Figure 8 begins on the left with a 5 × 5 subarray and 25 uniquely-numbered elements. Element 13 is coupled to every other element since all are within a two-element distance, while Element 1 couples to only eight as a boundary condition. A naïve assumption would tile 5 × 5 subarrays to reach bigger uniform rectangular array sizes. However, with EM coupling between elements considered, simple tiling creates discontinuities, violating coupling behavior at the subarray boundaries. Element 1 in the upper right subarray in the middle of Figure 8, as analyzed in the 5 × 5 subarray, does not expect to couple with elements to its left, with the same being true for Element 21 in the upper left subarray looking to its right.

Figure 8

Figure 8 Remapping 25 elements from a 5 x 5 array into a 10 x 10 array.

Boundary conditions need addressing if tiles are to scale without repeating detailed analysis. Moving into a 10 × 10 array, remapping array elements starting from their positions in the 5 × 5 subarray solves the edge discontinuities. Each element is no longer unique and coupling in the full 10 × 10 array is accurately represented using only the 25 elements from the 5 × 5 array. Element 13 repeats in the remapped 10 × 10 array on the right of Figure 8, where the two-element coupling distance in any direction applies. Similarly, other elements repeat with their coupling relationships in the 5 × 5 subarray preserved.

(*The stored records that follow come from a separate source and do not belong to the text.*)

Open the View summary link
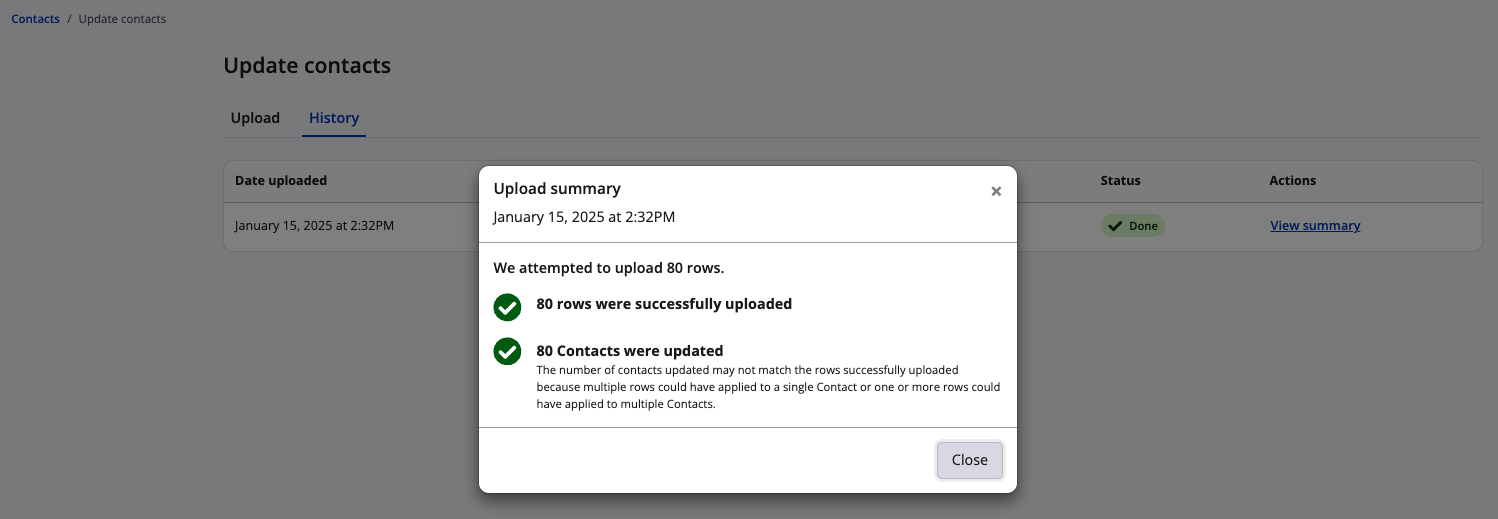Image resolution: width=1498 pixels, height=519 pixels. (1315, 226)
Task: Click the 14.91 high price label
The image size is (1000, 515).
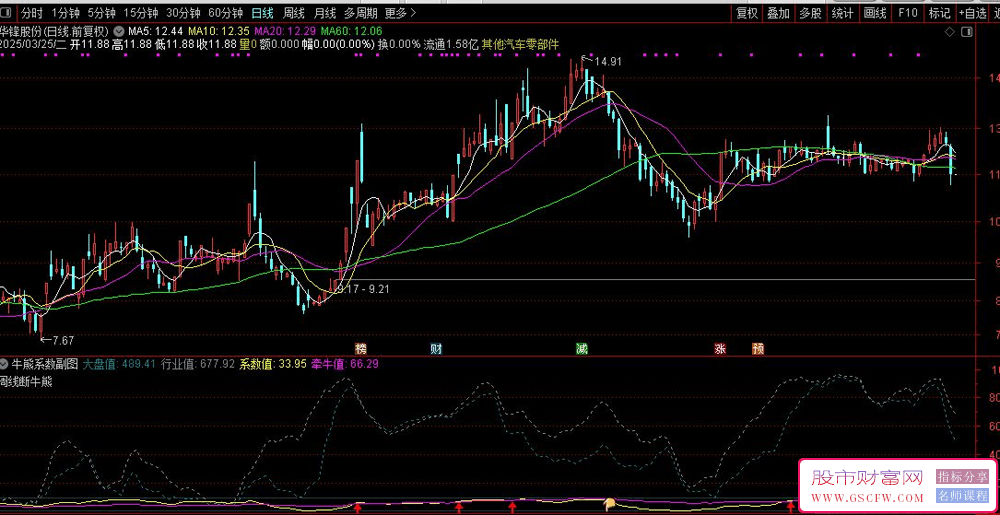Action: click(607, 62)
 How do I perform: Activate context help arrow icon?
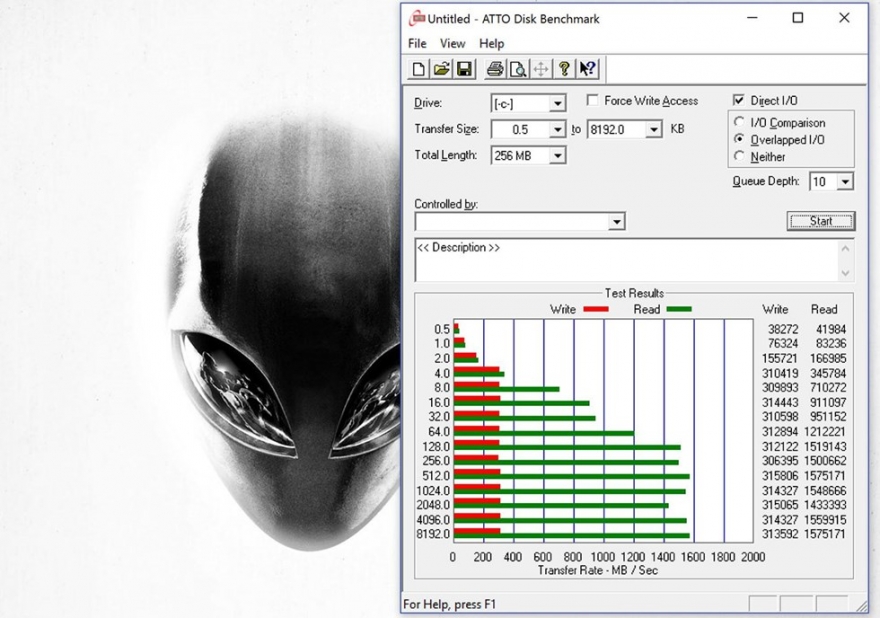pyautogui.click(x=585, y=68)
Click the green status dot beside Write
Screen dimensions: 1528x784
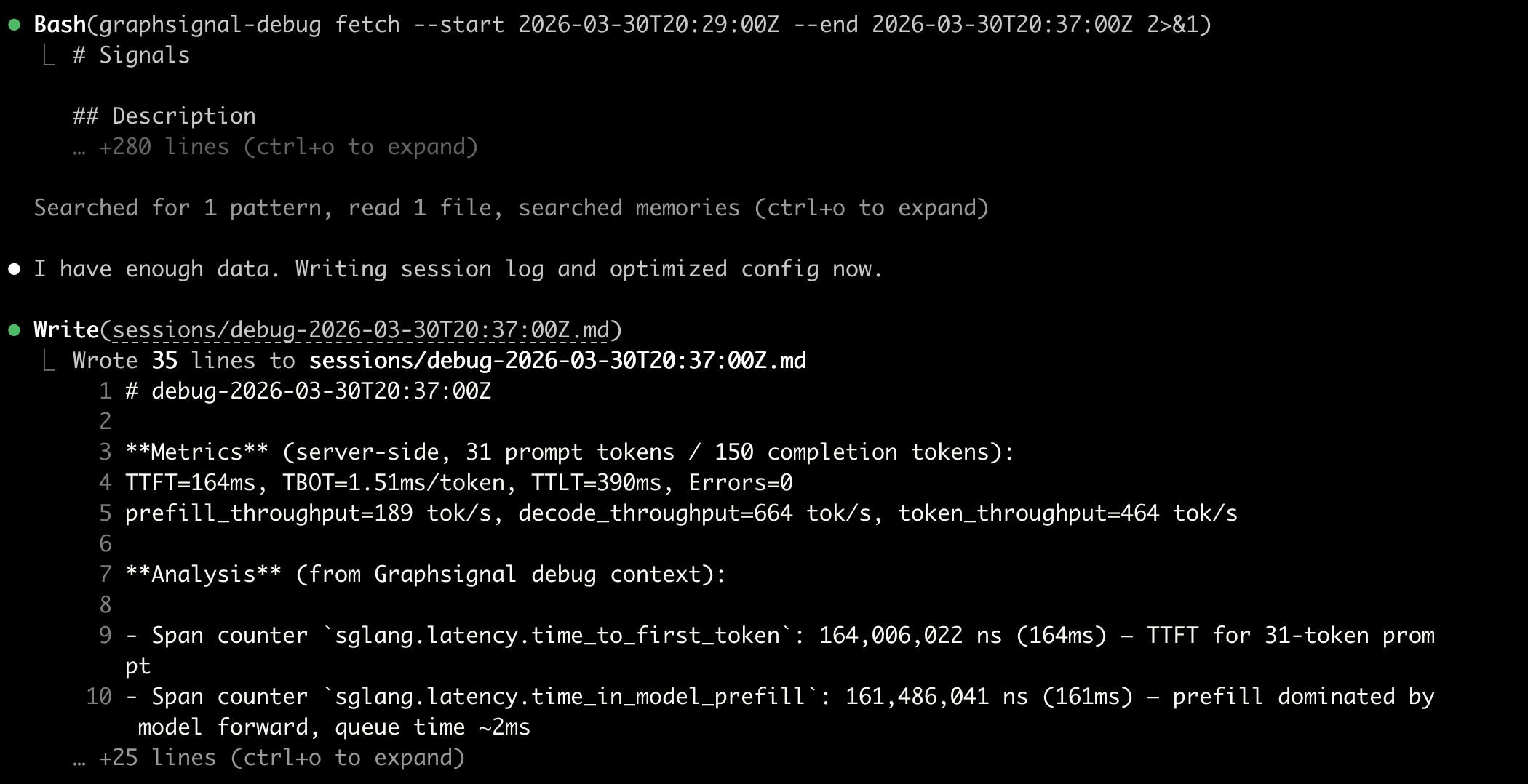14,330
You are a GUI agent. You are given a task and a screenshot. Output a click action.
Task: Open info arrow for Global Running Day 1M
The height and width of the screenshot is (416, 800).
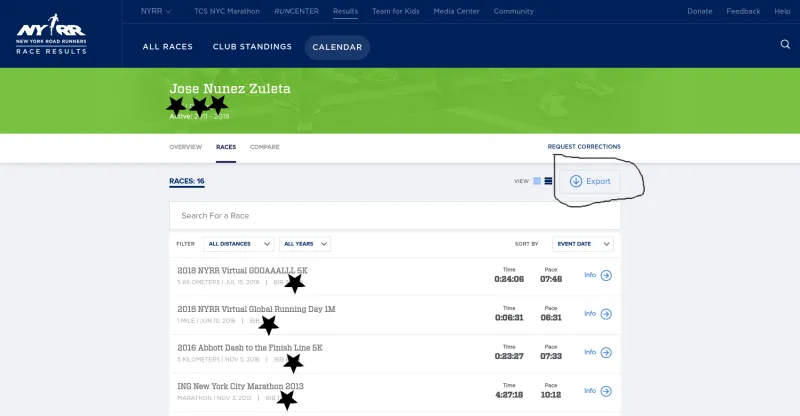606,314
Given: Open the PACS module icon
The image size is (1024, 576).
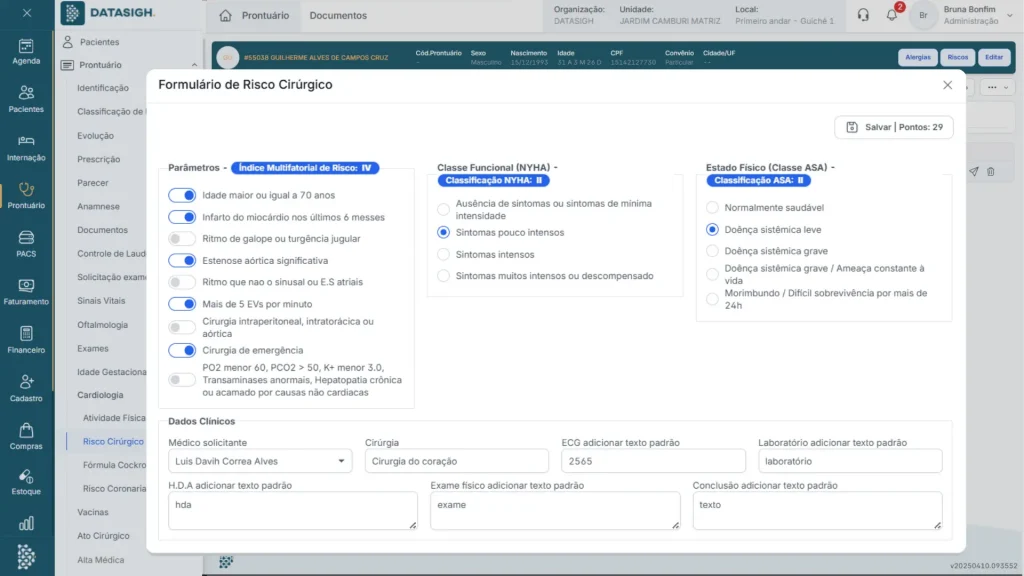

Exhaustive analysis of the 5 × 5 subarray with load-pull and EM coupling recognized results in accurate S-parameter properties for each of its 25 elements. Simplifying the 10 × 10 array with 75 percent fewer unique elements by mapping their associated S-parameter properties into a larger S-parameter matrix provides significant gains in simulation time and the savings grow with even bigger arrays. The method also preserves fidelity; simulations of 10 × 10 arrays with simplified remapped elements agree to four decimal places with simulations of 10 × 10 arrays using 100 unique elements. Generalizing the technique allows designers to model phased arrays of hundreds or even thousands of elements.

ENABLING ITERATIVE PHASED ARRAY DESIGN IN ONE VIRTUAL WORKFLOW

Phased array designers may have had a qualitative understanding of array active impedance but not an effective way to quantify it without lengthy trial-and-error cycles of measurements, design adjustments and hardware re-spins. Fortunately, behavioral simulation technology and modeling advancements have caught up. They provide a shift left to accurate results in virtual space earlier in the phased array design cycle.

Simplifying system-level behavioral modeling for efficient simulation of phased arrays is a significant breakthrough. The crucial addition of time-domain data flow simulation capability and the insight into remapping elements enables designers to spend more time calibrating and optimizing the design of the array elements and RF signal processing chains. These techniques also allow quick iterations of simulations to confirm results, even as phased array sizes scale much larger.